Васина тянуло больше к Фламандской школе, — он восторгался миниатюрами Терборха, тщательной выпиской каждой детали, а Пахомова — к французской — Ватто, Фрагонару, Буше. Он любил всех этих маркиз, кавалеров, пастушков и пастушек…
Спустились в Египетский отдел. У Пахомова при виде амфор, саркофагов, светильников и виночерпиев фараонов проснулась жажда к бродяжничеству. ‘Хорошо бы очутиться опять в Александрии!’…
Васин стал торопиться на вокзал и уехал, взяв с Пахомова слово, что тот навестит его. Пахомов же забежал к Давидке, где посидел немного в кругу литераторов, а оттуда — в издательство. Он завертелся так до семи и вспомнил вдруг, что ему надо быть дома. Скоро придет Дага.
Пахомов вихрем взвился к себе на пятый этаж, скинул пальто и, немного погодя, сидел за письменным столом и рылся в бумагах и книжках. Коротенькая пузатая лампа в зеленом колпаке неполно освещала типичную петербургскую комнатку с портьерой над боковыми дверьми, дешевой оттоманкой из Апраксина, зимний пейзаж Клевера. Даги еще не было.

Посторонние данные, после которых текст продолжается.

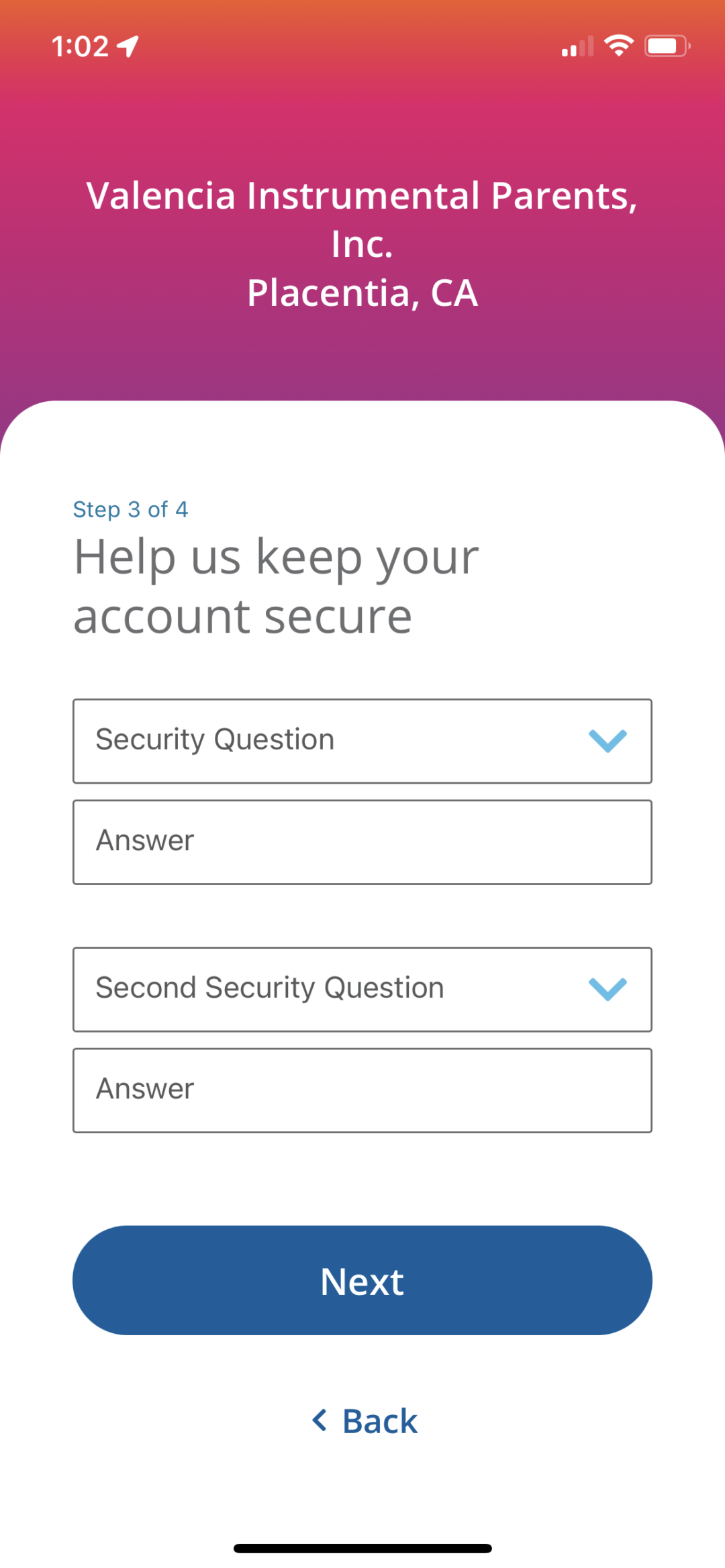This screenshot has height=1568, width=725.
Task: Tap the Wi-Fi status icon
Action: click(618, 46)
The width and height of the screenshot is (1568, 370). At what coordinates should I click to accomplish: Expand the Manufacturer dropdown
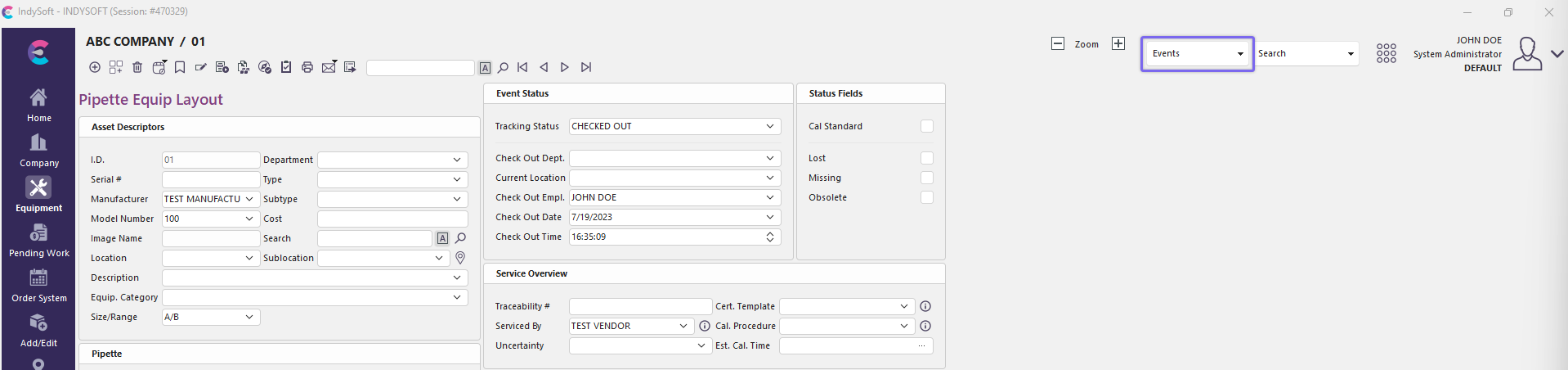pos(249,199)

Паромов отыскал новенькую немецкую книжку Лейпцигского издания и стал перелистывать. Но скоро она наскучила ему. Он отложил ее и откинулся на спинку кресла. Взгляд его упал на плоскую касторовую шляпку в скромной ленте с пучком фиолетовых перьев, она черным щитом висела на стене, над комодом, проткнутая в двух местах булавками, отбрасывая тень.

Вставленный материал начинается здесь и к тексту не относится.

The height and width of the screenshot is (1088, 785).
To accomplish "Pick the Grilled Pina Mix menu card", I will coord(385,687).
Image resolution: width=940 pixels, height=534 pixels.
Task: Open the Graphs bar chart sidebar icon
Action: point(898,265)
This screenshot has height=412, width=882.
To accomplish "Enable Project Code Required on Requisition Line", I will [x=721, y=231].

Прошлой неделей был ливень, и Дага, не желая попортить шляпки, оставила ее и попросила у Маши шаль.
Но отчего она не идет?.. Однако, он начинает тосковать по ней.

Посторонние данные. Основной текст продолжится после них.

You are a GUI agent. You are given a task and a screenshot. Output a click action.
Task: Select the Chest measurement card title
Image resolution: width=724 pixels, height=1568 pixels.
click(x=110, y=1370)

А забавна их первая встреча! На Забалканском останавливает его высокая, красивая девушка. Через плечо дорожная сумочка, в руке — коробка конфет и высохший букетик. — Как пройти на Коломенскую? — спрашивает. — Прямо!.. Если угодно, провожу, нам по дороге, — Идут. Начало осени. В лицо дует холодный ветерок, накрапывает дождик. — Брр! А у нас на юге теплынь, — говорит она, — Там все еще в летних нарядах, на улицах — фиалки, розы…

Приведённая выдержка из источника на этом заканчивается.